### How to complete this task
Among the lines below, copy exactly those from the one with "You are a GUI" through the one with "This screenshot has height=599, width=1280.", counting both ends.

### Material supplied
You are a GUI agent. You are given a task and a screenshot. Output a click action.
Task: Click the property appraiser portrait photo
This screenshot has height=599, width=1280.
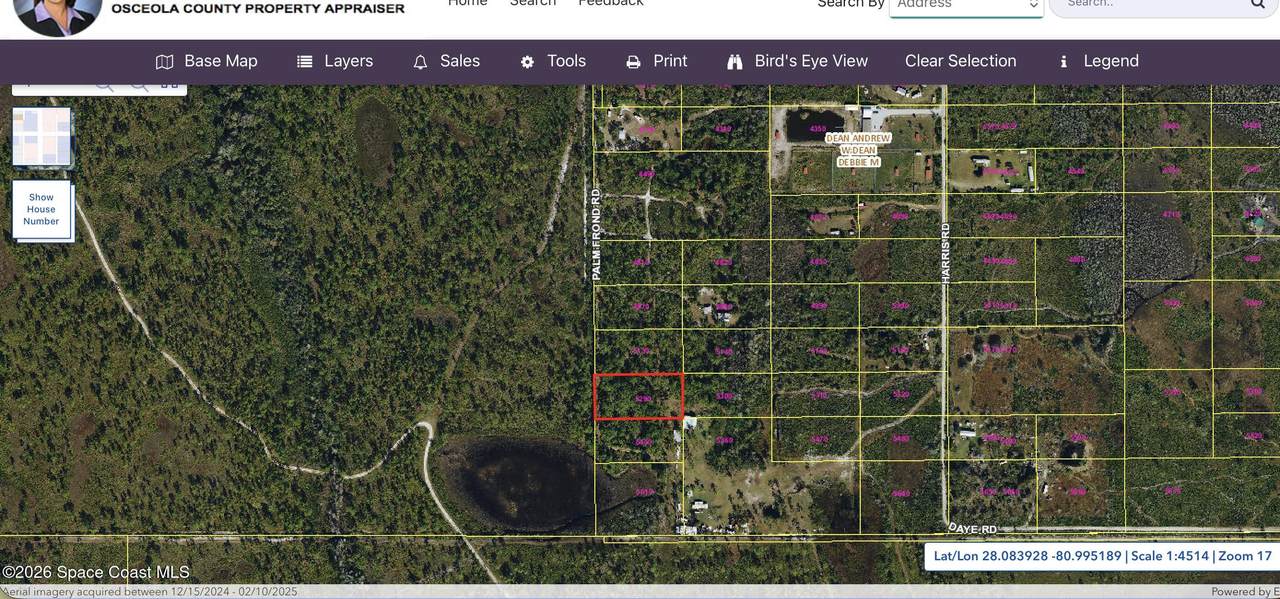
---
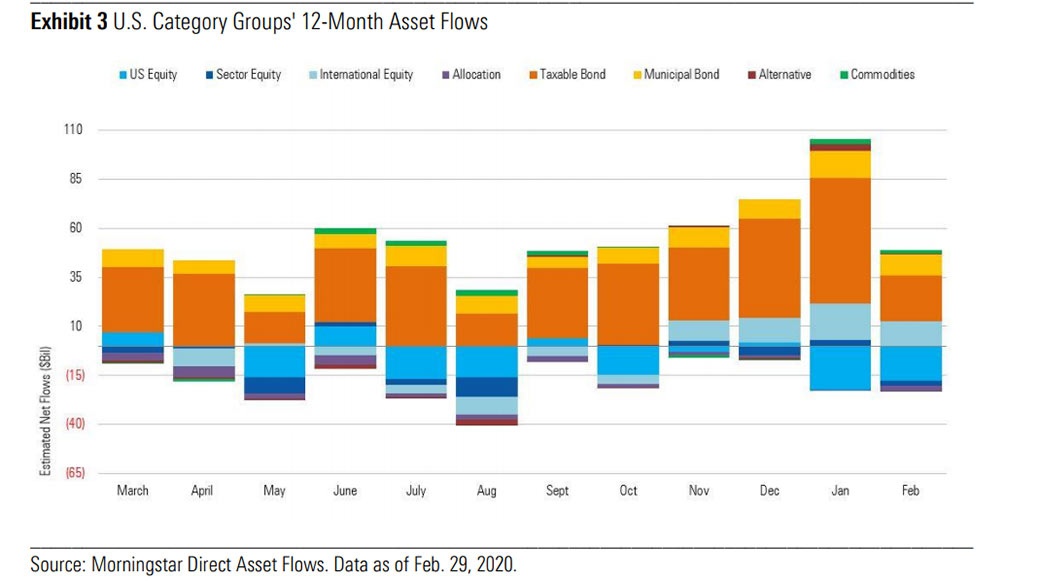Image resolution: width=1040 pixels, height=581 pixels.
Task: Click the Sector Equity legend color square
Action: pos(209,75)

### Answer for this exercise
You are a GUI agent. You are given a task and a screenshot. Output a click action.
Task: Click the property appraiser portrait photo
This screenshot has height=599, width=1280.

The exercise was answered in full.